We all like to think we are raising our children to be good, honest people, so it can be quite dismaying when your child lies to you. It's even worse when it's a repeated offense.

However, child experts say that a fibbing child is neither an indictment of poor parenting nor the signpost that marks that your son or daughter is on the path to future mayhem and destruction.

"At some point, almost all young children tell lies and take things that aren't theirs," Judith Wagner, director of the Broadoaks Children's School of Whittier College in California, told the Washington Post. "It's all part of normal development."

Experts say that toddlers and preschoolers, still very much caught up in the world of imagination, have a hard time drawing the line between fantasy and reality.

Sometimes children tell whale tales simply because it's mischievous fun. "They may look at it as making up stories, not lying," said Wagner, who is also a professor of child development and education.

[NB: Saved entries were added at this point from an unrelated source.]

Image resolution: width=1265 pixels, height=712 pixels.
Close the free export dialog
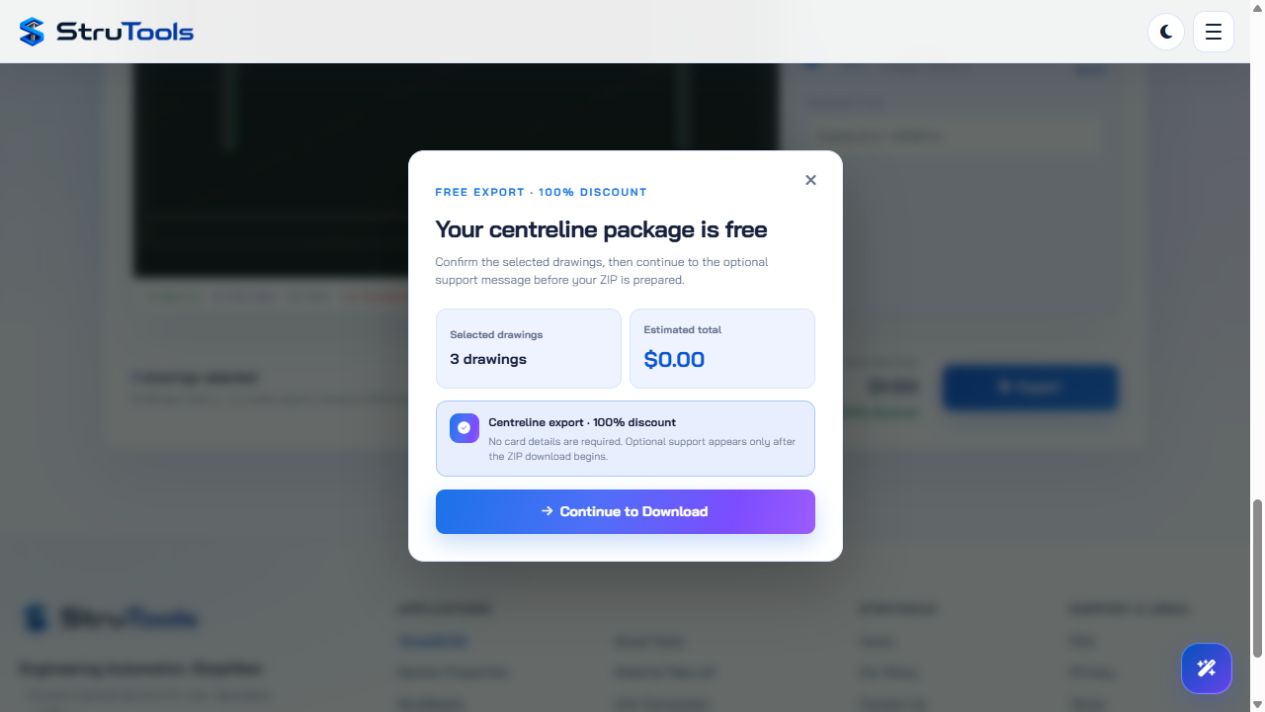[x=811, y=180]
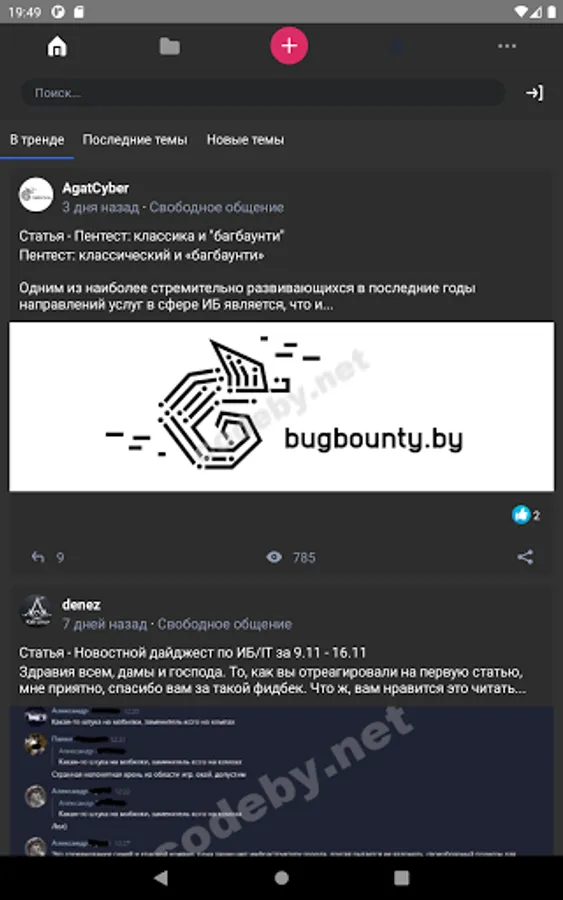
Task: Tap the pink plus create button
Action: [289, 46]
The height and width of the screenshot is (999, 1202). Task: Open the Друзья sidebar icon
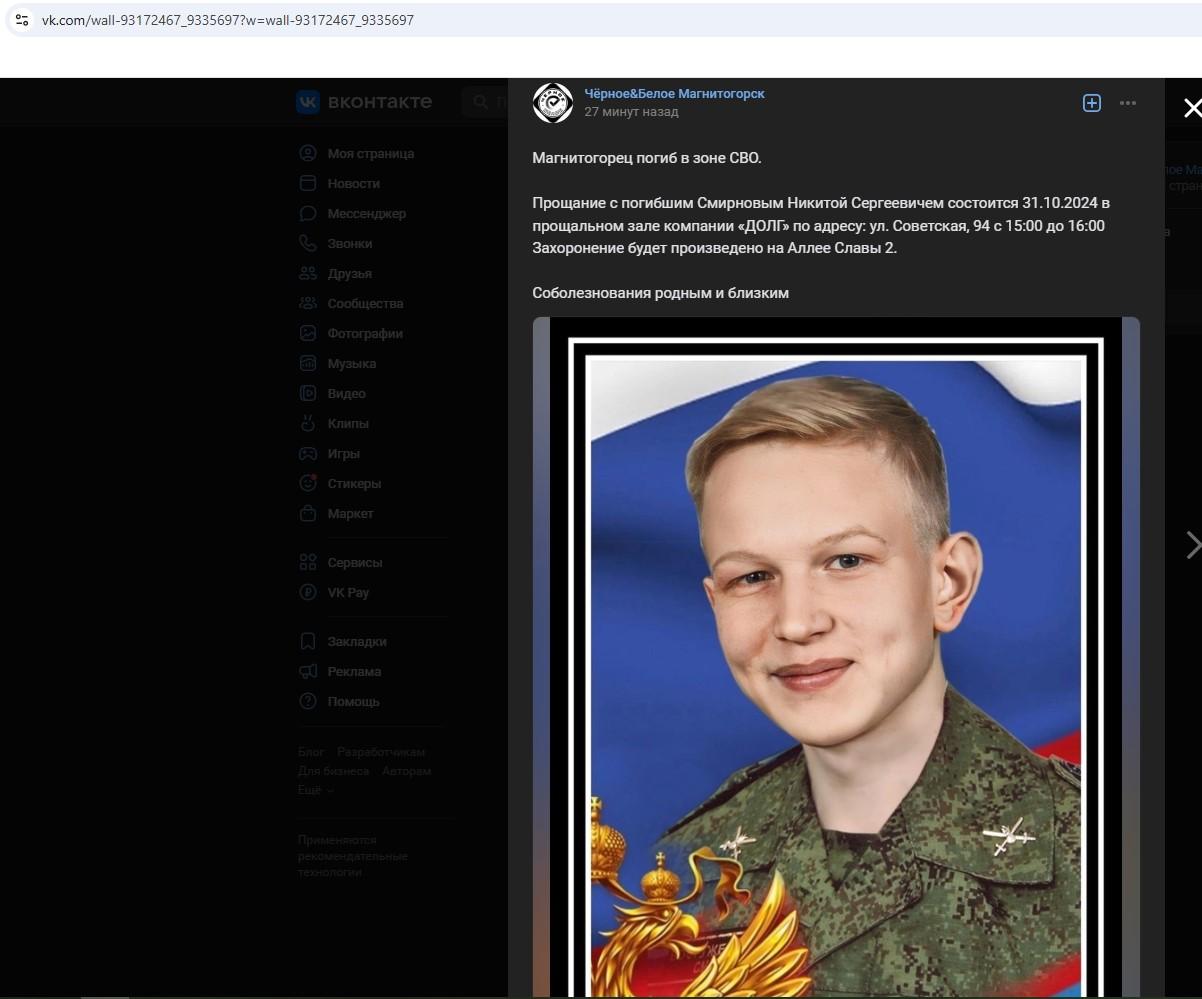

When children enter school, they also may stretch the truth to make themselves look good in the eyes of their peers, as well as their own. Then there are the lies that children tell for the same reason that adults do--to stay out of trouble.

While those little lies and tall tales that your kids tell are normal, even expected, parts of childhood, experts say that it's up to parents to teach children the value of honesty, and to constantly reinforce it so that your child will carry it into adulthood.

"At first, the only thing kids understand about lying is that Mommy doesn't like it," said Debbie Webb Blackburn, a clinical psychologist at Virginia Commonwealth University's Treatment Center for Children in Richmond. "Your goal is to jumpstart your child's conscience so he gains self-control."

Part of that lesson involves leading by example. "If your child hears you telling someone that you can't come to a social event because you're sick when you're clearly not," said Sharon Lamb, co-editor of The Emergence of Morality in Young Children and a child psychologist in Colchester, VT, "she's not going to understand your sophisticated reasons for telling the lie."

Let children come to their own conclusions about why honesty is important, experts say. Ask them to tell you why they think lying is wrong, rather than you just telling them that it is.

When children do lie, after you discipline them, forgive and move on. "Don't keep bringing up the incident or your child may feel you expect the worst of him," Blackburn said.

"You want to teach him that tomorrow is another day and another chance to act honestly."